▶ TASK TO CARRY OUT
Each line below should be copied exactly as it stands.
========
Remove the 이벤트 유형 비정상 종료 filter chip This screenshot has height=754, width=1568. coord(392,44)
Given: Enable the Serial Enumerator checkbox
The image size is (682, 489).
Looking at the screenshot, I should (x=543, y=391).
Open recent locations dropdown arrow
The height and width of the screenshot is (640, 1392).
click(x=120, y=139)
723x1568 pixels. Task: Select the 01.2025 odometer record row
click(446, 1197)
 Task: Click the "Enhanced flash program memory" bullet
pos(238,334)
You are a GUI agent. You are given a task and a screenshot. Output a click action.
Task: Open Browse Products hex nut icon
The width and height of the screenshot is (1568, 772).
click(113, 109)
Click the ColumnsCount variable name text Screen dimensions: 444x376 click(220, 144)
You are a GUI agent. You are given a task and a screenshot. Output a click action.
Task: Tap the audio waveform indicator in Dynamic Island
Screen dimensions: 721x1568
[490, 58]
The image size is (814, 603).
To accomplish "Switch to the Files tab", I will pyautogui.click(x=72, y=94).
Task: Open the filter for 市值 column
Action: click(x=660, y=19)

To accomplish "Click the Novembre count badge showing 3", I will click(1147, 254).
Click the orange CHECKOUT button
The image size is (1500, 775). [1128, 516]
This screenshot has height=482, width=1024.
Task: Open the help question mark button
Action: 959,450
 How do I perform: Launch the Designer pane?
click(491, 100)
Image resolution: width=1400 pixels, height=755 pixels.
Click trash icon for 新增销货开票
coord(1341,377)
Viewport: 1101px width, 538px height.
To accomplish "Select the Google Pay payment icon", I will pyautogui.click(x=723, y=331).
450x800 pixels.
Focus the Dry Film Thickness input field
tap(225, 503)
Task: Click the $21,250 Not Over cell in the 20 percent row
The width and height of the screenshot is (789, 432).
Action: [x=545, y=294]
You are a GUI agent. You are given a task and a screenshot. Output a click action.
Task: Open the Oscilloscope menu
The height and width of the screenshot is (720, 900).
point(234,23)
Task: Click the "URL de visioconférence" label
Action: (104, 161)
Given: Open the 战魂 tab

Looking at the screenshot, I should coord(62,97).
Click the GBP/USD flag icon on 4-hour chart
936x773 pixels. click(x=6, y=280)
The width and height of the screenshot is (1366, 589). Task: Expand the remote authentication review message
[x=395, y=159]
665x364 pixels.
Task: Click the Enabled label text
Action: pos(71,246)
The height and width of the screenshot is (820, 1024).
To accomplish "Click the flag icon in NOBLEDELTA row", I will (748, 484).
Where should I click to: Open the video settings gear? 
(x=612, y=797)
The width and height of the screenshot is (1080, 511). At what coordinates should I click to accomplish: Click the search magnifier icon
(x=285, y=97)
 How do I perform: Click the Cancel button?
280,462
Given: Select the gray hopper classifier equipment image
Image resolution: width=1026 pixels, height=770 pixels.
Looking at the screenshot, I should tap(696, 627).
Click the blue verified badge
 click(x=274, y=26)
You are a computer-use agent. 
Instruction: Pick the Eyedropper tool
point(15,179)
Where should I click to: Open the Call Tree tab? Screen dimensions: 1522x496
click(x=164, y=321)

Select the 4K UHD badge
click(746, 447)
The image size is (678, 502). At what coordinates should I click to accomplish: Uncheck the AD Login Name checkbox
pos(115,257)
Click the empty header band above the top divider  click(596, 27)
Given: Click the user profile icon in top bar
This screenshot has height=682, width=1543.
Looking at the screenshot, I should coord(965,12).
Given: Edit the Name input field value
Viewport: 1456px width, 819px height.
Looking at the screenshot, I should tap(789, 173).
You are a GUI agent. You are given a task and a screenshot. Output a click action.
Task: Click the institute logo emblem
========
▶ OUTPUT
Remove the 이벤트 유형 비정상 종료 filter chip This screenshot has height=754, width=1568. coord(392,44)
Given: Enable the Serial Enumerator checkbox
The image size is (682, 489).
Looking at the screenshot, I should (x=543, y=391).
Open recent locations dropdown arrow
The height and width of the screenshot is (640, 1392).
click(x=120, y=139)
723x1568 pixels. Task: Select the 01.2025 odometer record row
click(446, 1197)
 Task: Click the "Enhanced flash program memory" bullet
pos(238,334)
You are a GUI agent. You are given a task and a screenshot. Output a click action.
Task: Open Browse Products hex nut icon
The width and height of the screenshot is (1568, 772).
click(113, 109)
Click the ColumnsCount variable name text Screen dimensions: 444x376 click(220, 144)
You are a GUI agent. You are given a task and a screenshot. Output a click action.
Task: Tap the audio waveform indicator in Dynamic Island
Screen dimensions: 721x1568
[490, 58]
The image size is (814, 603).
To accomplish "Switch to the Files tab", I will pyautogui.click(x=72, y=94).
Task: Open the filter for 市值 column
Action: click(x=660, y=19)

To accomplish "Click the Novembre count badge showing 3", I will click(1147, 254).
Click the orange CHECKOUT button
The image size is (1500, 775). [1128, 516]
This screenshot has height=482, width=1024.
Task: Open the help question mark button
Action: 959,450
 How do I perform: Launch the Designer pane?
click(491, 100)
Image resolution: width=1400 pixels, height=755 pixels.
Click trash icon for 新增销货开票
coord(1341,377)
Viewport: 1101px width, 538px height.
To accomplish "Select the Google Pay payment icon", I will pyautogui.click(x=723, y=331).
450x800 pixels.
Focus the Dry Film Thickness input field
tap(225, 503)
Task: Click the $21,250 Not Over cell in the 20 percent row
The width and height of the screenshot is (789, 432).
Action: [x=545, y=294]
You are a GUI agent. You are given a task and a screenshot. Output a click action.
Task: Open the Oscilloscope menu
The height and width of the screenshot is (720, 900).
point(234,23)
Task: Click the "URL de visioconférence" label
Action: (104, 161)
Given: Open the 战魂 tab

Looking at the screenshot, I should coord(62,97).
Click the GBP/USD flag icon on 4-hour chart
936x773 pixels. click(x=6, y=280)
The width and height of the screenshot is (1366, 589). Task: Expand the remote authentication review message
[x=395, y=159]
665x364 pixels.
Task: Click the Enabled label text
Action: pos(71,246)
The height and width of the screenshot is (820, 1024).
To accomplish "Click the flag icon in NOBLEDELTA row", I will (748, 484).
Where should I click to: Open the video settings gear? 
(x=612, y=797)
The width and height of the screenshot is (1080, 511). At what coordinates should I click to accomplish: Click the search magnifier icon
(x=285, y=97)
 How do I perform: Click the Cancel button?
280,462
Given: Select the gray hopper classifier equipment image
Image resolution: width=1026 pixels, height=770 pixels.
Looking at the screenshot, I should tap(696, 627).
Click the blue verified badge
 click(x=274, y=26)
You are a computer-use agent. 
Instruction: Pick the Eyedropper tool
point(15,179)
Where should I click to: Open the Call Tree tab? Screen dimensions: 1522x496
click(x=164, y=321)

Select the 4K UHD badge
click(746, 447)
The image size is (678, 502). At what coordinates should I click to accomplish: Uncheck the AD Login Name checkbox
pos(115,257)
Click the empty header band above the top divider  click(596, 27)
Given: Click the user profile icon in top bar
This screenshot has height=682, width=1543.
Looking at the screenshot, I should coord(965,12).
Given: Edit the Name input field value
Viewport: 1456px width, 819px height.
Looking at the screenshot, I should tap(789, 173).
You are a GUI agent. You are given a task and a screenshot. Output a click action.
Task: Click the institute logo emblem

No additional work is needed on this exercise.